§ WORK ITEM:
Collect all lines below with the string "européens".

§ DATA LISTING:
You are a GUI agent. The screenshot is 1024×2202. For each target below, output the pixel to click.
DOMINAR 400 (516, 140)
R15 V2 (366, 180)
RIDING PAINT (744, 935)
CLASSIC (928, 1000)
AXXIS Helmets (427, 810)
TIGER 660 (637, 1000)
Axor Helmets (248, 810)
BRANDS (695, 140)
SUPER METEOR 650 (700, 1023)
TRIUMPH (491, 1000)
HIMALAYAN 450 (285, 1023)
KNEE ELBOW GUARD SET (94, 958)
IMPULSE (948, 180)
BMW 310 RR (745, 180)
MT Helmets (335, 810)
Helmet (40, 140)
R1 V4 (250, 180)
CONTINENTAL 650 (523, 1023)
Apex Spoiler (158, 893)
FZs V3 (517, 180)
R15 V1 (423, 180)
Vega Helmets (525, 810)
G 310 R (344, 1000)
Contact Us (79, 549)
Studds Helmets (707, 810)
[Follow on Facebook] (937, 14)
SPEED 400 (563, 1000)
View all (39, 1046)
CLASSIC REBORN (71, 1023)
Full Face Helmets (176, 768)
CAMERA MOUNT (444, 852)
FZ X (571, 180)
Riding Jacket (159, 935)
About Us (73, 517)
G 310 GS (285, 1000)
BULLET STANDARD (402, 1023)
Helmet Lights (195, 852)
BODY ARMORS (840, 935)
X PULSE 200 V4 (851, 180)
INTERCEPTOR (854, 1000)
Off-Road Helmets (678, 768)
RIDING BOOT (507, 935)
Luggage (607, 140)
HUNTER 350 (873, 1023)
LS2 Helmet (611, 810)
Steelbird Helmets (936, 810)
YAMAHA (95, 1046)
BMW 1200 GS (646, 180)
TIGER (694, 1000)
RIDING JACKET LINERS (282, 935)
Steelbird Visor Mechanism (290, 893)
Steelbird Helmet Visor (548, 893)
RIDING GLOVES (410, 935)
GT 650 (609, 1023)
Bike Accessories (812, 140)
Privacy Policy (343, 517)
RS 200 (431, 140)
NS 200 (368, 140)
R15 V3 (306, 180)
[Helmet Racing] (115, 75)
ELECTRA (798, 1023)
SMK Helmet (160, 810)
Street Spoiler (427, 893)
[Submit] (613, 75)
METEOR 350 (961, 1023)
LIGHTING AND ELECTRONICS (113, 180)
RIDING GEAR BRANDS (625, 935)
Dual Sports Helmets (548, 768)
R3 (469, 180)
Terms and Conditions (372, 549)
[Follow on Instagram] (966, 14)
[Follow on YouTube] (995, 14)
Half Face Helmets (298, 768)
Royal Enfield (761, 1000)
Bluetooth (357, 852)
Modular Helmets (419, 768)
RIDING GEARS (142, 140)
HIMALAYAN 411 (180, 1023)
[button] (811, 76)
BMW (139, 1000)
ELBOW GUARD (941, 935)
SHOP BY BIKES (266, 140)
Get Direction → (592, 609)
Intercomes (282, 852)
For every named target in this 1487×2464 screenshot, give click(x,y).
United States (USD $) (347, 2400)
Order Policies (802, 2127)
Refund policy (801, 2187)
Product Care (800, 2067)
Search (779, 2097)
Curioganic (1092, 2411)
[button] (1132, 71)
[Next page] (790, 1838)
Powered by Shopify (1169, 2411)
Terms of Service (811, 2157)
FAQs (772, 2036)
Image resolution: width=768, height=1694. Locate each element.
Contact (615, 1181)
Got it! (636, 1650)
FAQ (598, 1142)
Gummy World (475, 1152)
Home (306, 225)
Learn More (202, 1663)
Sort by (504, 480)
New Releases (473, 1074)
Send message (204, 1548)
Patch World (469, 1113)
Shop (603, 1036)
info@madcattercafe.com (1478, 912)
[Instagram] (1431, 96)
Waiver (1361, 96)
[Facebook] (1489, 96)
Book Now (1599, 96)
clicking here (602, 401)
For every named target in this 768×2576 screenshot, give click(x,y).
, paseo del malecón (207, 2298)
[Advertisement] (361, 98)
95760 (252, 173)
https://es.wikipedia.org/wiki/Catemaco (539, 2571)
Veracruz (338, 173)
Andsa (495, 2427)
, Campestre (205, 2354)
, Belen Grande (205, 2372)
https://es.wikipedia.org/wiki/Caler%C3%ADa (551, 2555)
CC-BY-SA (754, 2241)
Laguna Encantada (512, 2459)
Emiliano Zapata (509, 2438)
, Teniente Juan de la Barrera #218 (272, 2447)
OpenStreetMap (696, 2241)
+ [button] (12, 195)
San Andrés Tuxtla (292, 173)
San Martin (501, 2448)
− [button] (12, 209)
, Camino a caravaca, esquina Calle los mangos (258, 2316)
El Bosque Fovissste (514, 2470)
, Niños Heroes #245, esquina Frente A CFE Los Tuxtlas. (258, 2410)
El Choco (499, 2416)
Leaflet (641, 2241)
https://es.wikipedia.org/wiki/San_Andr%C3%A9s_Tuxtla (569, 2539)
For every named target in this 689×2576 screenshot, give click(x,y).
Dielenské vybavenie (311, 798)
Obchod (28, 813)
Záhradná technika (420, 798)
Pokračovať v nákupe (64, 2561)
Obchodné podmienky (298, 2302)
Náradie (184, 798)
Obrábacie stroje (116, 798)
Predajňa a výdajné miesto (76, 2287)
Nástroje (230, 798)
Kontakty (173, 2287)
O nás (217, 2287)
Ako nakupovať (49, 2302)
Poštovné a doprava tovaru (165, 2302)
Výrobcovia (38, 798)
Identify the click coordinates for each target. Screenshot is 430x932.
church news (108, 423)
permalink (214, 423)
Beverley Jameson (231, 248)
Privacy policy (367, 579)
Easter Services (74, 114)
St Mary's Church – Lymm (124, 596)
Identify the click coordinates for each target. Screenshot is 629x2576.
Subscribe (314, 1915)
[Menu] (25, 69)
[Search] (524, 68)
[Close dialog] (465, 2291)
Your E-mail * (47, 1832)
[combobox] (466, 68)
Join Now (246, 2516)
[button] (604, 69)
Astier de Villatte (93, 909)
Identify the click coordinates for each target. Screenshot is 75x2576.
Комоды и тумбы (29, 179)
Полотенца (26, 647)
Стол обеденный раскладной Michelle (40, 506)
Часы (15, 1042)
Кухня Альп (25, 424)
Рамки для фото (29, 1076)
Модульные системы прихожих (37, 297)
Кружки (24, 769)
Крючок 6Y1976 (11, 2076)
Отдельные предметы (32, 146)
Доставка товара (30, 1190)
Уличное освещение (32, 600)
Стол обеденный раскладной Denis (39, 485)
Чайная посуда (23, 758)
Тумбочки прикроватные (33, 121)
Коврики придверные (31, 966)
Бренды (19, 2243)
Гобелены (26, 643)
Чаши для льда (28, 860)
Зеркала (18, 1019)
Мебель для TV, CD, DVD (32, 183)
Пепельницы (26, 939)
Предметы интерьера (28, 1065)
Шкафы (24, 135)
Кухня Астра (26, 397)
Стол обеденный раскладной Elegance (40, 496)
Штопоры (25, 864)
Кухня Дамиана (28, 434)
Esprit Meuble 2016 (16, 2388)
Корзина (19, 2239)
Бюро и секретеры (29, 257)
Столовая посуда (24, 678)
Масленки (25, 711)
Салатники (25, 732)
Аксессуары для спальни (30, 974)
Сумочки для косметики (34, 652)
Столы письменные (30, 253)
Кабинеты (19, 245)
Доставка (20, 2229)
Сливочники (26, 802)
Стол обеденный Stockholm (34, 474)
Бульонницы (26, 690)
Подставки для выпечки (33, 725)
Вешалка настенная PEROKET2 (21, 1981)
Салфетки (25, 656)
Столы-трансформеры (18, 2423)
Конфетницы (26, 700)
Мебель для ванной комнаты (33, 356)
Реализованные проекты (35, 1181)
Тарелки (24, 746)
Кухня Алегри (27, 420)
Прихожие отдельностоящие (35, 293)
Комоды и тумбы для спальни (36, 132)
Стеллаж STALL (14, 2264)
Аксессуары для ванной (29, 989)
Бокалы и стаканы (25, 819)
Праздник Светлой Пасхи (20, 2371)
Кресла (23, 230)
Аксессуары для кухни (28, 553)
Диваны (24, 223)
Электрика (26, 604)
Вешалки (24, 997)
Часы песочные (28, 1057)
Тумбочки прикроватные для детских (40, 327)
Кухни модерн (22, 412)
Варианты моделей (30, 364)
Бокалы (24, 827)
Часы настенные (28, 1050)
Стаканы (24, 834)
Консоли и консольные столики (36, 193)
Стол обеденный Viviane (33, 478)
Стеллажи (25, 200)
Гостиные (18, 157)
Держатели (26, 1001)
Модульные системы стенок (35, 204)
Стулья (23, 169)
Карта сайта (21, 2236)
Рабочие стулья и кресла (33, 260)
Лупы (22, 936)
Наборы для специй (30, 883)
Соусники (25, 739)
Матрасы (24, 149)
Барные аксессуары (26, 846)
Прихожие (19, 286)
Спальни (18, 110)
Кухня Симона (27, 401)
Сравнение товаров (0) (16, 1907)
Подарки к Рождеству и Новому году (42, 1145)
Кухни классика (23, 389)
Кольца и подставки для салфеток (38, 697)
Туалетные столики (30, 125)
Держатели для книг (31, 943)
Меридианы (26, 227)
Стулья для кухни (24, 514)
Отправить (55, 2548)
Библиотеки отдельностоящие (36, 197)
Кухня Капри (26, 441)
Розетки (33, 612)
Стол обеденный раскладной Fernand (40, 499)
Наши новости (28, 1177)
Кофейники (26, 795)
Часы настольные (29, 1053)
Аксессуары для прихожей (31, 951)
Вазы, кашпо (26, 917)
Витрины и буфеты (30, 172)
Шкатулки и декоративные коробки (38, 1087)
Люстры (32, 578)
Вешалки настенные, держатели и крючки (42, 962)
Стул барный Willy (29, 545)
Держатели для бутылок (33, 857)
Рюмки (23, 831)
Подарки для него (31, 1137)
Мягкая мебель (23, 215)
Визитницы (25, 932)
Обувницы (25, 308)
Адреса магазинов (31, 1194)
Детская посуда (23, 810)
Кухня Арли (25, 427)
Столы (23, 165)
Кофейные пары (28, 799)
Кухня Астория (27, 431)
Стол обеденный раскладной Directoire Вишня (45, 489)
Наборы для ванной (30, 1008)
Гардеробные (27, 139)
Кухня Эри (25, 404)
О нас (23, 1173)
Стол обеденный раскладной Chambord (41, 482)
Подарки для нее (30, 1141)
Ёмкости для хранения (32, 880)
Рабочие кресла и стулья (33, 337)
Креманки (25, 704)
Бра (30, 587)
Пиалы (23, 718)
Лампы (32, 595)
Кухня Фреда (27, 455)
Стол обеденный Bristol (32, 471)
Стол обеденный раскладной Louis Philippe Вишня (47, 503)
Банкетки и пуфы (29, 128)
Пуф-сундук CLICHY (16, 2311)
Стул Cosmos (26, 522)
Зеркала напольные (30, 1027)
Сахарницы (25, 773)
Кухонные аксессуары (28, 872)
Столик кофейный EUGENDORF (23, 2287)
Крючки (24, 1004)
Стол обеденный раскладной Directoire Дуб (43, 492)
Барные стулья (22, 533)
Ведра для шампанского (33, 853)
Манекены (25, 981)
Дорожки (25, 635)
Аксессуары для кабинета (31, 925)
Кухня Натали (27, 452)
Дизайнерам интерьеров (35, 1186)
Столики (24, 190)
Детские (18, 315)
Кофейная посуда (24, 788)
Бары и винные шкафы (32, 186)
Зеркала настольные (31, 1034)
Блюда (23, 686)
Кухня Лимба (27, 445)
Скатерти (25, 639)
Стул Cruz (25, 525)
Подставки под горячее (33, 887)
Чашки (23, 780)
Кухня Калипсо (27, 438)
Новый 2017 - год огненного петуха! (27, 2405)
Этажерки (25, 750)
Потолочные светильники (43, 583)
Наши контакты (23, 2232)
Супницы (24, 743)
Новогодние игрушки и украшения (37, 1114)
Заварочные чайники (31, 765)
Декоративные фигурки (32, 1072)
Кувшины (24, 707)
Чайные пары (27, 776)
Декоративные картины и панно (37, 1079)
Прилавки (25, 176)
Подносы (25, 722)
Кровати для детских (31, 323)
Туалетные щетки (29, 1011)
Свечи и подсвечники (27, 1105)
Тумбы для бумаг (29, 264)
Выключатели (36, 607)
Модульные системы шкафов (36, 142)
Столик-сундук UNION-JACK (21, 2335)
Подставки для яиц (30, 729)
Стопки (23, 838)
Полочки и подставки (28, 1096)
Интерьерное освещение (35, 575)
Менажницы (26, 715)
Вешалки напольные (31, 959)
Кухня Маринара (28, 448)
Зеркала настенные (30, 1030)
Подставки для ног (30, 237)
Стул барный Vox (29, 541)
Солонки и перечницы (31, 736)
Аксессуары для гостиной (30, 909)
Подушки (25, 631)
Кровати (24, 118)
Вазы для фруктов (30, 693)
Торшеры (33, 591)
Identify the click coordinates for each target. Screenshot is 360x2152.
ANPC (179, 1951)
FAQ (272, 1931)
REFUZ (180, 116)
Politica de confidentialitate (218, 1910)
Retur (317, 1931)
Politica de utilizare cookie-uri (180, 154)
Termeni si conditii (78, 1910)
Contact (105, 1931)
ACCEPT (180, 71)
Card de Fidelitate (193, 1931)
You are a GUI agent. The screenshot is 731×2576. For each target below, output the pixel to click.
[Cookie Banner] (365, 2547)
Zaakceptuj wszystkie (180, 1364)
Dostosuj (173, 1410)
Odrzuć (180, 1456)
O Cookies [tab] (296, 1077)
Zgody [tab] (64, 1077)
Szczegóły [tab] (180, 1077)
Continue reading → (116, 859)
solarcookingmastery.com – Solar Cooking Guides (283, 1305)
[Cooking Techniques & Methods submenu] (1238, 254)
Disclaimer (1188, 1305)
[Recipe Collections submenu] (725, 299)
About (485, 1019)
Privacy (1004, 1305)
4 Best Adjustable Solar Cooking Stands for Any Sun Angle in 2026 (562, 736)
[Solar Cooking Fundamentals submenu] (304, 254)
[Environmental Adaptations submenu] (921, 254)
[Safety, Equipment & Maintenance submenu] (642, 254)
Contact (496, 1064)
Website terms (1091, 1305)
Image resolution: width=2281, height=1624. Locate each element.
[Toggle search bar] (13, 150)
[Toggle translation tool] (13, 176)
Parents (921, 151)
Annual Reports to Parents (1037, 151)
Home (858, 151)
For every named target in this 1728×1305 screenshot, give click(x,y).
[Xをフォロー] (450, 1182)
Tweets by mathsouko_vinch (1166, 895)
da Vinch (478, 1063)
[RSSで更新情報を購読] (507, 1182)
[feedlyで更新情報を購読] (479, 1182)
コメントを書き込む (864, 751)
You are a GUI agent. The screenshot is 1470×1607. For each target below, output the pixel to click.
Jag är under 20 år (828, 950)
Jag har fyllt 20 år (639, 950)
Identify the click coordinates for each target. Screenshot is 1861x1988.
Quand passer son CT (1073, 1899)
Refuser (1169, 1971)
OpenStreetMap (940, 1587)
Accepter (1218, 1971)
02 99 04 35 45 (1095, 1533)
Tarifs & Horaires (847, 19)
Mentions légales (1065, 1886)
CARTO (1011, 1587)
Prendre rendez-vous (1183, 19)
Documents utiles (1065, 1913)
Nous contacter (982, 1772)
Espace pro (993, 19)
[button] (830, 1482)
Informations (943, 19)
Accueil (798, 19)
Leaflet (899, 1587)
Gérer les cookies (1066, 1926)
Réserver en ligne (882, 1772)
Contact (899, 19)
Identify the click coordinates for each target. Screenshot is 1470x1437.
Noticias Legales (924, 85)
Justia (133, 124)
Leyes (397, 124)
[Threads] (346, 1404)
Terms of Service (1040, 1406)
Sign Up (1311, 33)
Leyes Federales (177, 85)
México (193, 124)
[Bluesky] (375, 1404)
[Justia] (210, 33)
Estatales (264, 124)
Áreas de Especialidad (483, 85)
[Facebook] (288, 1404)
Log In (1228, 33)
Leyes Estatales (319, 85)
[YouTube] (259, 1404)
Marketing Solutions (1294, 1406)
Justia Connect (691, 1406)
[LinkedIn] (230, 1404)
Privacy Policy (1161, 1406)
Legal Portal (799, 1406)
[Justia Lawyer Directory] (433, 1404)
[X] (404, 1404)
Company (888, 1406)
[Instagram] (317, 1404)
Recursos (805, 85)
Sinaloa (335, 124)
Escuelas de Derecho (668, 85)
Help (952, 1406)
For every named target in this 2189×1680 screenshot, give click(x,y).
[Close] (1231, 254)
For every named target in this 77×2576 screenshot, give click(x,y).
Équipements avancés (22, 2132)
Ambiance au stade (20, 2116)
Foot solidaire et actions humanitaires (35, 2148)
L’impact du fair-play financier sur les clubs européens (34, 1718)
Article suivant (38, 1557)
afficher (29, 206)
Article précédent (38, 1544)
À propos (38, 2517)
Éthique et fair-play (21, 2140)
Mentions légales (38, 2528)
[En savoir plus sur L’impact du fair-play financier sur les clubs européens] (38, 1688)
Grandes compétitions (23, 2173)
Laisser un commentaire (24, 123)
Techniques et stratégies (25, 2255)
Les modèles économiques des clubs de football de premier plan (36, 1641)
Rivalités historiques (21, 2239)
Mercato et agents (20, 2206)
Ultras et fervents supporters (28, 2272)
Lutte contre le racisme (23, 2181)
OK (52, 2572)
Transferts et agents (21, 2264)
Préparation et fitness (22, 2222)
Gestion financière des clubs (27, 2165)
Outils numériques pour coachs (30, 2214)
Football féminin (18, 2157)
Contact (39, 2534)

§ ANSWER:
L’impact du fair-play financier sur les clubs européens (34, 1718)
[En savoir plus sur L’impact du fair-play financier sur les clubs européens] (38, 1688)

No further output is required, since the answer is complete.